Let's dig into waterfall plots in plotly, and see how much we can customize this

In [1]:
import pandas as pd
import plotly.graph_objects as go

import plotly.io as pio
pio.renderers.default = "notebook_connected"

Start with the base example from the documentation:

In [2]:
fig = go.Figure(go.Waterfall(
    measure = ["relative", "relative", "total", "relative", "relative", "total"],
    x = ["Sales", "Consulting", "Net revenue", "Purchases", "Other expenses", "Profit before tax"],
    y = [60, 80, 0, -40, -20, 0],
    textposition = "outside",
    text = ["▲60", "▲80", "", "▼40", "▼20", "Total"],
    connector = {"line":{"color":"grey"}},
))

fig.update_layout(title = "Profit and loss statement 2018")

fig.show()

Let's break this down a little, starting with an even more simple example into the three most important building blocks:

  • measure: Options: 'relative', 'total', or 'absolute'
    • 'total' compute the sums
    • 'absolute' resets the computed total or use as an initial value
  • x: Since this is a horizontal bar waterfall chart, x is a list of 'strings' that represent the categories
  • y: Where the measure is relative, this needs to be a change.
  • text: The label for each bar in the waterfall chart.

Notice the bars are automatically colored based on y values and the measure values. The measure default is relative, and having an absolute item would be just for instances in which you want to reset the aggregation or if you want to start with a number.

Here's an example of using absolute to walk from "Net revenue" to "Profit before tax":

In [3]:
fig = go.Figure(go.Waterfall(
    measure = ["absolute", "relative", "relative", "total"],
    x = ["Net revenue", "Purchases", "Other expenses", "Profit before tax"],
    y = [140, -40, -20, 0],
))

fig.update_layout(title='measure = ["absolute", "relative", "relative", "total"] <br> y=[140, -40, -20, 0]')
fig.show()

Notice that we now need to set a value for y for Net revenue because we set the measure to "absolute". If we left it at 0 or set it to "total" it would just be 0.

A Finance Example

Let's do a simple example of a year over year operating margin walk.
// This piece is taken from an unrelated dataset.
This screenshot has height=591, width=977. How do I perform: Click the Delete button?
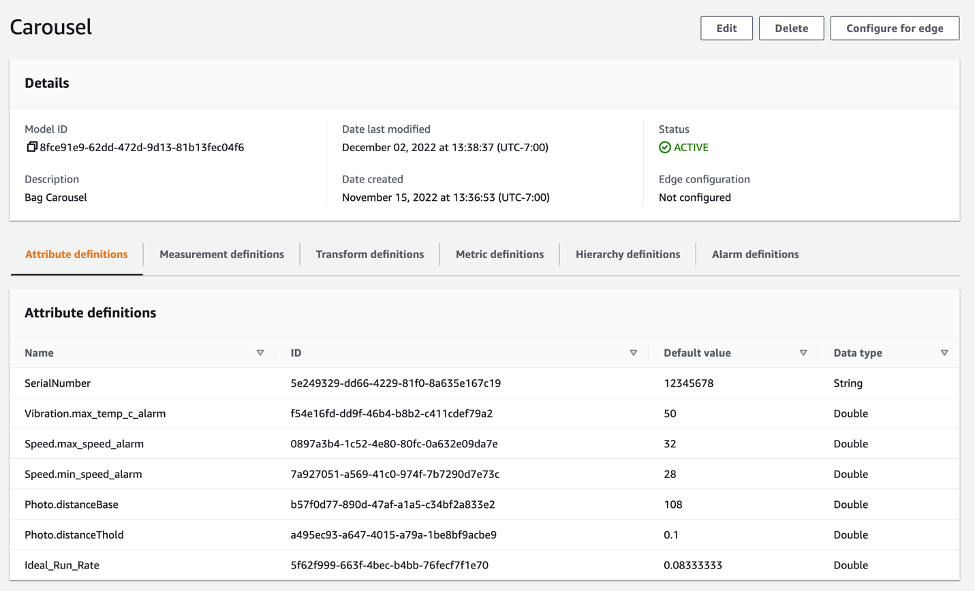coord(791,28)
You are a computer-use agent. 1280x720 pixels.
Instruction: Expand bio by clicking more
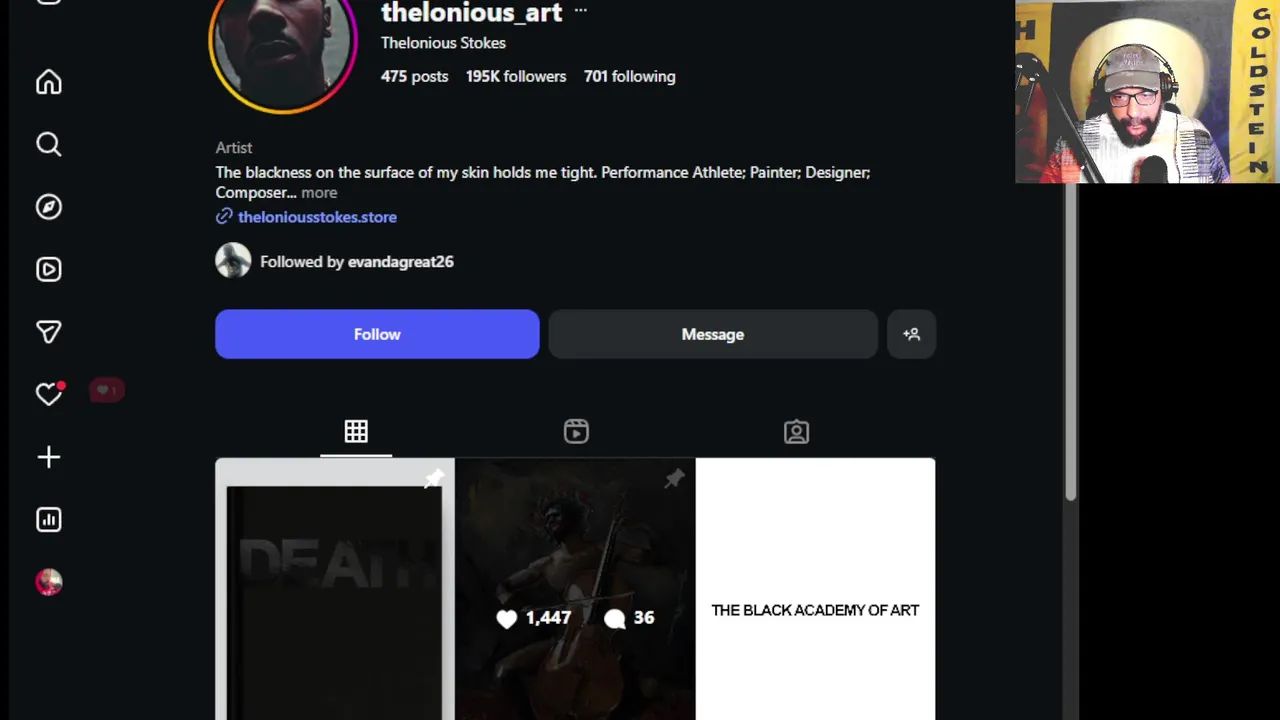click(x=319, y=192)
Let's imagine we had data that was just perfectly shaped, like:

In [4]:
df = pd.DataFrame(data={"measure": ["absolute", "relative", "relative", "relative", "total"],
                  "x":["2020 OM", "Revenue", "Cost of Sales", "Spending", "2021 OM"],
                  "y" : [80, 10, -5, -20, 100],
                   "text" : ["$80M", "▲$10M", "▼$5M", "▼$20M", "$65M"]})
df
Out[4]:
measure x y text
0 absolute 2020 OM 80 $80M
1 relative Revenue 10 ▲$10M
2 relative Cost of Sales -5 ▼$5M
3 relative Spending -20 ▼$20M
4 total 2021 OM 100 $65M

Then we could construct our waterfall as follows:

In [5]:
fig = go.Figure(go.Waterfall(
    measure = df["measure"],
    x = df["x"],
    y = df["y"],
    textposition = "outside",
    text = df["text"],
    connector = {"line":{"color":"grey"}},
))

fig.update_layout(title = "2020-2021 Operating Margin")

fig.show()

The above waterfall shows how changes in revenue, costs, and spending drove a decrease in operating margin from 2020 to 2021. Reading from left to right:

  • 2020 Operating Margin (OM) was \$80M
  • Revenue increased by \$10M
  • Cost of Sales increased by \$5M compared to last year
  • Spending increased by \$20M from the previous year
  • The result of these changes is a \$65M Operating Margin for 2021.

Getting the data in just the right format is left as an exercise for the reader

We can already see two things that are going to be annoying:

  1. Formatting a dataframe to get all of these values in just the right shape for this
  2. Automatically generating the text labels based on the values rather than explicitly typing them in.

Plotly helps with the rendering of the SVG, everything else is up to you! Still the best option for making a waterfall chart in Python that I've seen.

Customization

Plotly comes with a bunch of templates built in that are a great starting point. We'll go with the simple version:

In [6]:
fig = go.Figure(go.Waterfall(
    measure = df["measure"],
    x = df["x"],
    y = df["y"],
    textposition = "outside",
    text = df["text"],
    connector = {"line":{"color":"grey"}},
))

fig.update_layout(title = "2020-2021 Operating Margin <br> (template = simple_white)",
                 template='simple_white')

fig.show()